The ink jet recording head substrate has widely been devised in order to save electrical energy and to prevent reduction of a service life of the substrate due to mechanical damage caused by bubbling and destruction of a heat generating portion caused by thermal pulse. Particularly, many investigations have been made regarding a protection film for protecting a heat generating resistance member having a heat generating portion positioned between a pair of wiring patterns from ink.

In the viewpoint of heat efficiency, the protection film is advantageous to have high heat conductivity or smaller thickness. However, on the other hand, the protection film has the purpose for protecting the wirings connected to the heat generating member from the ink, and the film is advantageous to have greater thickness in consideration of probability of defect of the film, and an optimum thickness of the film is set in the viewpoint of energy efficiency and reliability. However, the protection film is subjected to both cavitation damage, i.e., mechanical damage due to the bubbling of ink and damage due to chemical reaction with high temperature ink component since a temperature of the surface of the film is increased after the bubbling.

Thus, in actual, it is difficult to make an insulation film for protecting the wirings and a film having stability with respect to mechanical and chemical damages compatible, and, for this reason, the protection film of the ink jet substrate is generally constituted by an upper layer having high stability with respect to mechanical and chemical damages due to the ink bubbling and a lower layer insulation layer for protecting the wirings. More specifically, a Ta film having very high mechanical and chemical stability is generally used as the upper layer, and an SiN film or an SiO film which can be formed easily and stably by an existing semiconductor device is generally used as the lower layer.

Explaining in more detail, an SiN film having a thickness of about 0.2 to 1 μm is formed as a protection film on the wirings, and then, an upper layer protection film, i.e., a Ta film having a thickness of 0.2 to 0.5 μm called as an anti-cavitation film having a function for resisting to cavitation is formed. With this arrangement, both the service life and reliability of the heat generating resistance member of the ink jet substrate can be enhanced.

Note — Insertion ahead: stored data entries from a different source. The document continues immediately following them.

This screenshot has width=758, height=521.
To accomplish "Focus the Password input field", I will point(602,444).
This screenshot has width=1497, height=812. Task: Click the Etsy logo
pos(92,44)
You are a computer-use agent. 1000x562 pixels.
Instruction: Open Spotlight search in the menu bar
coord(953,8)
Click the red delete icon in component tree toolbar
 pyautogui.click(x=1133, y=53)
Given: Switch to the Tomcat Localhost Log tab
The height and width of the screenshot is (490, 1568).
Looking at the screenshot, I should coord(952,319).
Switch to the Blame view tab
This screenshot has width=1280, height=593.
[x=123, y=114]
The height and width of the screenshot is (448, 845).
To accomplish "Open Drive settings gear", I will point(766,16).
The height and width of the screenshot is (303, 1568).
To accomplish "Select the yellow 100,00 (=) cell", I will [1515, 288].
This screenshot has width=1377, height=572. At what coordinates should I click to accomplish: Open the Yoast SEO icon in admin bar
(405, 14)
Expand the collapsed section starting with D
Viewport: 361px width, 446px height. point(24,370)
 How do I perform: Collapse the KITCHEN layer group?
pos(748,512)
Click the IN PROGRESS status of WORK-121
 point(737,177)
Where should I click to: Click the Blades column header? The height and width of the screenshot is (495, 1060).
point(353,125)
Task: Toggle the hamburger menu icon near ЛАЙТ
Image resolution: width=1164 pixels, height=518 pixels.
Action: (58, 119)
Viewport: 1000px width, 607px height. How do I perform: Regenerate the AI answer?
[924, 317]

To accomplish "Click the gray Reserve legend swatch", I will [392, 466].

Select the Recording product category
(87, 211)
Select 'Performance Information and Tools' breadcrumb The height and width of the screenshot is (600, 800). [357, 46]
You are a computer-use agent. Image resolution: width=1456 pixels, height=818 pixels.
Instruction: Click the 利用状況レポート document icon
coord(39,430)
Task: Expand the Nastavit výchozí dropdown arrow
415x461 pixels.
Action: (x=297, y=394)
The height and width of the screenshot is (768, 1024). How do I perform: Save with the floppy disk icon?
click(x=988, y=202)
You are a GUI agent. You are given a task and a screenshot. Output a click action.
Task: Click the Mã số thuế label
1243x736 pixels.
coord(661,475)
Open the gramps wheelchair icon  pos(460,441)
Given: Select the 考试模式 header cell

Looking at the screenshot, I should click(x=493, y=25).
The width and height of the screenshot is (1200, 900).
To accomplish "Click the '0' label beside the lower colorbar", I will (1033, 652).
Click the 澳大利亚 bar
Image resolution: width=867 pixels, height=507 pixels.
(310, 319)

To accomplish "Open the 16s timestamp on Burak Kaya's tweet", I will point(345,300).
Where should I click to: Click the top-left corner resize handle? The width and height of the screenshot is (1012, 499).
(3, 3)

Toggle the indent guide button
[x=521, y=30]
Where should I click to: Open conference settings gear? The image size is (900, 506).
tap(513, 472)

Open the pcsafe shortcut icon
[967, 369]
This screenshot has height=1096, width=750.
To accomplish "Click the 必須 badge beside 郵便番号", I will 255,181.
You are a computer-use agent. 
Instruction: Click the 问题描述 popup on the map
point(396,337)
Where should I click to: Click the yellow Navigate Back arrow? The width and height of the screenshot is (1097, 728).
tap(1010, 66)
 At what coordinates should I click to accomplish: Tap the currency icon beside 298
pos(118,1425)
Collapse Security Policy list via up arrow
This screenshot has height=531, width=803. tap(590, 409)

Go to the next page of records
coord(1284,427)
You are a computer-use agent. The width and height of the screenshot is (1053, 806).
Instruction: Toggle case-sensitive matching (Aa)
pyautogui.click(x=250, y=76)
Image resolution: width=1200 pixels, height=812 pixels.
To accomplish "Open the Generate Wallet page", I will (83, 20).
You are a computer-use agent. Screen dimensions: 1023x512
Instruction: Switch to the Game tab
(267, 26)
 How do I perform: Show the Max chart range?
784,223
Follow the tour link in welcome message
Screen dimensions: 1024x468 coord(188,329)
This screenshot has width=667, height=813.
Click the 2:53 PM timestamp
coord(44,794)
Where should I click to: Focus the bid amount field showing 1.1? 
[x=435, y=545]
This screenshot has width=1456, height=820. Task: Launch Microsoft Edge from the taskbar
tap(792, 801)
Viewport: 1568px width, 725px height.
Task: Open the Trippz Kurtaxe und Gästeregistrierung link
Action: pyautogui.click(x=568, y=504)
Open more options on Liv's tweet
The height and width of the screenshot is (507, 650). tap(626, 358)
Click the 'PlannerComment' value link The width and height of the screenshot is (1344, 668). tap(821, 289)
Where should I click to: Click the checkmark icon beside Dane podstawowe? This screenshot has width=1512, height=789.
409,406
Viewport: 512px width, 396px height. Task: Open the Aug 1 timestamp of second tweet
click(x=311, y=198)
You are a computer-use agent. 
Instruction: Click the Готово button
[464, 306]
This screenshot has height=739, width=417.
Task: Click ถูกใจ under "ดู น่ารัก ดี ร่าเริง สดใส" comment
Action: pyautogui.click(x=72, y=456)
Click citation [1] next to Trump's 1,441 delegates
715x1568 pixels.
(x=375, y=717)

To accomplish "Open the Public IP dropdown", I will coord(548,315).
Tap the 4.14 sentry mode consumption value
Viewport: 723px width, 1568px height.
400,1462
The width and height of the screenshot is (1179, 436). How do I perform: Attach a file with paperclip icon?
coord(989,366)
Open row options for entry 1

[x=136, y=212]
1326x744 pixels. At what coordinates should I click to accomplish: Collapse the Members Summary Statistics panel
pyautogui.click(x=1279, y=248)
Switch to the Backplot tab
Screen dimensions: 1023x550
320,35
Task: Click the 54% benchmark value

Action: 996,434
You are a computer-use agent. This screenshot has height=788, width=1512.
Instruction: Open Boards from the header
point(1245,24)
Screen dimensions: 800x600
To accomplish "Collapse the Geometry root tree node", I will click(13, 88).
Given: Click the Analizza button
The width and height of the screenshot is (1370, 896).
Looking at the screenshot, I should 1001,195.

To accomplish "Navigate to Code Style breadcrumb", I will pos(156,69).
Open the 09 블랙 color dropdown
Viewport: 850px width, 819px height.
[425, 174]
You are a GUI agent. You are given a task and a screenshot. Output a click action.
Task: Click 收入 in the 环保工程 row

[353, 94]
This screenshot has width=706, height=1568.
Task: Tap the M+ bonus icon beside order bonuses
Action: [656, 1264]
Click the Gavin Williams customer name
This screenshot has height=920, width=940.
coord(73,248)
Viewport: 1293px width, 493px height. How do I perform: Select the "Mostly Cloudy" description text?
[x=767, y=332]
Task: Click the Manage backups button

Further, other than the mechanical and chemical damages, in the heat generating portion, coloring material and additives included in the ink are decomposed to a molecular level by high temperature heating to be changed into substance hard to solve, which is physically adhered to the anti-cavitation film as the upper layer protection film. This phenomenon is called as "kogation." As such, if organic or inorganic substance hard to solve is adhered to the anti-cavitation film, heat transfer from the heat generating resistance member to the ink becomes uneven, thereby making the bubbling unstable. In order to avoid this, although it is required that the kogation does not occur on the anti-cavitation film, the above-mentioned Ta film is generally adopted as a film having relatively good kogation resistance.

By the way, recently, as the performance of the ink jet printer has remarkably been enhanced, enhancement of performance of ink, for example, prevention of bleeding (smudge between different color inks) in correspondence to high speed recording has been requested, and enhancement coloring ability and weather resistance ability in correspondence to high image quality has been requested. To this end, various components are added to the ink, and, different components are added to three colors, i.e., yellow (Y), magenta (M) and cyan (C), which are kinds of inks for forming a color image.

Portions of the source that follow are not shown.